In [1]:
import pandas as pd
import numpy as np
from datasets import load_dataset, logging
from sklearn.feature_extraction.text import TfidfVectorizer, CountVectorizer
from sklearn.linear_model import LogisticRegression
from sklearn.model_selection import cross_val_score, GridSearchCV, StratifiedKFold
from sklearn.svm import SVC, LinearSVC
from sklearn.naive_bayes import MultinomialNB
from sklearn.metrics import accuracy_score, f1_score, confusion_matrix

import matplotlib.pyplot as plt
# enabling inline plots in Jupyter
%matplotlib inline
# disabling verbose messages from dataset library
logging.set_verbosity_error()

  from .autonotebook import tqdm as notebook_tqdm


# Exercise: Classification II

In this exercise session, you will be using cross-validation to check the out-of-sample performance of different models for classifying movie review sentiment (using TF-IDF features as in the Classification I problem set). You will compare a logistic regression model to SVM and Naive Bayes. You will also use cross-validation for hyperparameter grid search.

Pro tip: As you will be fitting a lot of models in this exercise, why not take a look at how sklearn handles [parallelism](https://scikit-learn.org/stable/computing/parallelism.html#parallelism). A lot of method in the sklearn library take a parameter [n_jobs](https://scikit-learn.org/stable/glossary.html#term-n_jobs). By setting it to -1, you can use all of your CPUs (cores) at once. Depending on your hardware you may see 8x faster code, which means less waiting and more learning.

# 1. Cross-validation

Cross-validate the logistic regression classifier on the `rotten_tomatoes` dataset with TF-IDF vectorization that we used in the previous exercise. Perform 5-fold stratified cross-validation with the built-in method `cross_val_score` method in the sklearn `model_selection` module. Throughout this exercise (up to step 6), set the `scoring` parameter of `cross_val_score` to "accuracy". This means we will be using accuracy as our performance metric.

Compare performance (averaged across the five folds) to the model's in-sample performance on the training set. Does the model seem to be overfitting?

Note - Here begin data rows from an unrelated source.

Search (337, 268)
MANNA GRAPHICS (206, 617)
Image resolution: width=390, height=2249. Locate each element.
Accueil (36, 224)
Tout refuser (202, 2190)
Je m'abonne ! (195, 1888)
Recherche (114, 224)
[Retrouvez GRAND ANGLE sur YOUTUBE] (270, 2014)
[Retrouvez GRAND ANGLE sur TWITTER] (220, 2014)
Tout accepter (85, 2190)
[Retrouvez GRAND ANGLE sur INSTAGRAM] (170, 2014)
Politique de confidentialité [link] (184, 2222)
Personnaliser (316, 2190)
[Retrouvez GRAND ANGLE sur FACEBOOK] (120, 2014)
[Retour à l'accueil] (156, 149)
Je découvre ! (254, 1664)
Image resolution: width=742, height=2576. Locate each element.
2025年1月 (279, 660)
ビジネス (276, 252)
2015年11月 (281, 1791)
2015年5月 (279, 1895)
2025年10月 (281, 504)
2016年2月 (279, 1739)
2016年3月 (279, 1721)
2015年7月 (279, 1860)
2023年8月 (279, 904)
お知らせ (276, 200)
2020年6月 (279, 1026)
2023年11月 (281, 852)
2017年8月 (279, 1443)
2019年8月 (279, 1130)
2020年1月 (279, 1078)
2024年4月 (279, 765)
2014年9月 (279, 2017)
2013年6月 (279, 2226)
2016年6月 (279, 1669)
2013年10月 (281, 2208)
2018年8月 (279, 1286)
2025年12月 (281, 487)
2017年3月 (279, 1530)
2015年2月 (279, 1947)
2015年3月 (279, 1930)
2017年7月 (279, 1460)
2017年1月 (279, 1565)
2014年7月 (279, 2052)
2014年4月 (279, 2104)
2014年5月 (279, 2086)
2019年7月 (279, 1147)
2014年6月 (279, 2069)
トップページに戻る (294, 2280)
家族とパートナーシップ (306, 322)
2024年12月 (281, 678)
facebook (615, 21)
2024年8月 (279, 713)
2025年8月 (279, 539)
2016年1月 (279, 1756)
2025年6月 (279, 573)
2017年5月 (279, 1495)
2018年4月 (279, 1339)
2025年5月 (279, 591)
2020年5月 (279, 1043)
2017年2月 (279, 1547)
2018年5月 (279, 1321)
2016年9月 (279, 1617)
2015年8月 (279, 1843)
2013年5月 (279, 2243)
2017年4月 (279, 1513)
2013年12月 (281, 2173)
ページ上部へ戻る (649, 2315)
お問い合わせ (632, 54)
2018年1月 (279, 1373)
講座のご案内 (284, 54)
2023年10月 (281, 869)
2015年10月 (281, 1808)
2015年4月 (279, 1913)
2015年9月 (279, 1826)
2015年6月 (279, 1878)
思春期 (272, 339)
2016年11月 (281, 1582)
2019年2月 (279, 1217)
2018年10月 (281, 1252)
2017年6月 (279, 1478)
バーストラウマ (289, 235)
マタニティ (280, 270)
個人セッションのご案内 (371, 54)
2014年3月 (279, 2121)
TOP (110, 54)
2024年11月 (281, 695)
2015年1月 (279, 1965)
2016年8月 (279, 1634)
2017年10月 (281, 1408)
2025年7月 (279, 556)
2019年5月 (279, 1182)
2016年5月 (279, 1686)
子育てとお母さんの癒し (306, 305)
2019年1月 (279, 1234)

Reference: sklearn `cross_val_score` [documentation](https://scikit-learn.org/stable/modules/generated/sklearn.model_selection.cross_val_score.html)

In [2]:
# load the 2-class sentiment classification model from rotten tomatoes
train = load_dataset('rotten_tomatoes', split='train')
val = load_dataset('rotten_tomatoes',  split='validation')
test = load_dataset('rotten_tomatoes', split='test')

In [3]:
# vectorizing the data with TF-IDF corpus
vectorizer = TfidfVectorizer() # the default ngram range is (1,1)

train_corpus = [x["text"] for x in train]
train_labels = [x["label"] for x in train]
train_features = vectorizer.fit_transform(train_corpus)

val_corpus = [x["text"] for x in val]
val_labels = [x["label"] for x in val]
val_features = vectorizer.transform(val_corpus)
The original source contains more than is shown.